The Unlikeliest Color

It is Green, right? The most unlikely color for a horse is Green?

Yet when I was looking at the Auriverde – the latest (last?) Pop Up Store/Mercado Special Run, I realized that Green has been a relatively common color for Breyer horses.


Certainly more common than even a lot of more horse-like colors! Off the top of my head we’ve had…

… the Running Stallion Jade, his mini-me on the Stablemates Running Mustang, the Fighting Stallion Translucent Carnivale, last year’s Christmas Decorator Ivy, the Horse Crazy Stablemates G2 Saddlebred and G4 Driving Horse, and the May “Lily of the Valley” Horse from the Blossoms Series. Those are all entirely or primarily Green.

Some of the Unicorns (like the Little Bits/Paddock Pals ones), some of the Zodiac Series, and the Year of the Horse Esprit all came with noticeable and distinctly Green body shading.

There are ornaments and keychains, too, that are also partially or mostly Green, like the G2 Appaloosa from the Mod Squad set and the Lime Green G1 Standing Thoroughbred Foal.

And finally, there are some horses that were meant to be something else other than Green, but turned out that way anyway, like some of Reeves’ early attempts at Blue Roan and the infamous Dappled “Green Bay” Sham from the 1994 half-year #3163 Arabian Stallion and Frisky Foal Set.

Some Breyers were even molded in a Kelly Green-colored Tenite in the 1970s – it’s one of the many “off” colors they purchased and overpainted into Chalkies. We sometimes see stripped examples being sold as something rare or unusual but they aren’t, not really.

There are a few light, limey green plastic Classic Quarter Horse Foals floating around the hobby, too. Those appear to be genuinely Factory Unpainteds.
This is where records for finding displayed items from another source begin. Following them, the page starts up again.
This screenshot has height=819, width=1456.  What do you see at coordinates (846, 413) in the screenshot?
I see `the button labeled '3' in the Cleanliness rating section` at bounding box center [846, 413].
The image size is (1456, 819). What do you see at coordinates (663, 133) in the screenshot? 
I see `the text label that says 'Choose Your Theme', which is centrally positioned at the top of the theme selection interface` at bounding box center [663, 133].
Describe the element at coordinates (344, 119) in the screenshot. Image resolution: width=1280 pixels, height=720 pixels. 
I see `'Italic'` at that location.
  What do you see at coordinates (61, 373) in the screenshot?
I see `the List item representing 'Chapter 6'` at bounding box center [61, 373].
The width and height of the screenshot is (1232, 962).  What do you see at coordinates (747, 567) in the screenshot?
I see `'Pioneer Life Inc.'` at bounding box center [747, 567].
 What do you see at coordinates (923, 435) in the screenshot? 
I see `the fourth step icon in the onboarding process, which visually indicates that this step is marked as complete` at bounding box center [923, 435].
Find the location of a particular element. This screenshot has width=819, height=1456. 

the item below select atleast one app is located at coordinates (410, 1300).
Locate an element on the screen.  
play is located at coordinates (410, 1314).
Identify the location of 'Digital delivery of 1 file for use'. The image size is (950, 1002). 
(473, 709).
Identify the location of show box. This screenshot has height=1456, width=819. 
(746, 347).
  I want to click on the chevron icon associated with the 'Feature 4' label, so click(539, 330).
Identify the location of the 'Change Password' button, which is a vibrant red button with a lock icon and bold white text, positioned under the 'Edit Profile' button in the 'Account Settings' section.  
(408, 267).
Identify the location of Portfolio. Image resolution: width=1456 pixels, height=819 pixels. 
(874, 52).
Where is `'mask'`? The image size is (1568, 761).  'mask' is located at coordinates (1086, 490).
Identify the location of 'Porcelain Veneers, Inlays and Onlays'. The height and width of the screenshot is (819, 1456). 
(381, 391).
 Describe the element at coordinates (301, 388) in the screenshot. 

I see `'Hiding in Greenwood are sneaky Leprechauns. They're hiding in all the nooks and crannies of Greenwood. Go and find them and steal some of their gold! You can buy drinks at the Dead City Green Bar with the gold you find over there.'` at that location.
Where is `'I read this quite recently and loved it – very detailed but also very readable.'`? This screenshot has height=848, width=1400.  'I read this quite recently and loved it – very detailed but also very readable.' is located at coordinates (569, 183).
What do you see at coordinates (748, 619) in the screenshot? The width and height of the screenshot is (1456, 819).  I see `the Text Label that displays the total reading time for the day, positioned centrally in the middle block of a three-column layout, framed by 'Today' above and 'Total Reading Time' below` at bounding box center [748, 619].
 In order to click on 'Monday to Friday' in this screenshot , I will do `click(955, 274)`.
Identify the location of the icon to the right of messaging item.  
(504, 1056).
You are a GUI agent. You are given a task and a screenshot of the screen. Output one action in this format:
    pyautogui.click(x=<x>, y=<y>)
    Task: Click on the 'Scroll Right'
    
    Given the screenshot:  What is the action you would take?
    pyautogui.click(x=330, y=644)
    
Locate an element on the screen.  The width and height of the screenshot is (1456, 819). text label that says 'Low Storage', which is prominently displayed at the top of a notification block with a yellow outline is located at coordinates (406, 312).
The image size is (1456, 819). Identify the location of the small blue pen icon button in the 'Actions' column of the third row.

Those are probably the rarest and most collectible of the Greens, outside some Mod Squad Test Shots Reeves parcels out as prizes on occasion.

We don’t know the situation with the Auriverde – piece count, or overall hobby demand – so whether or not it becomes another Caves of Lascaux is still to be determined.

I hope not, because I’m still stinging a bit from that one.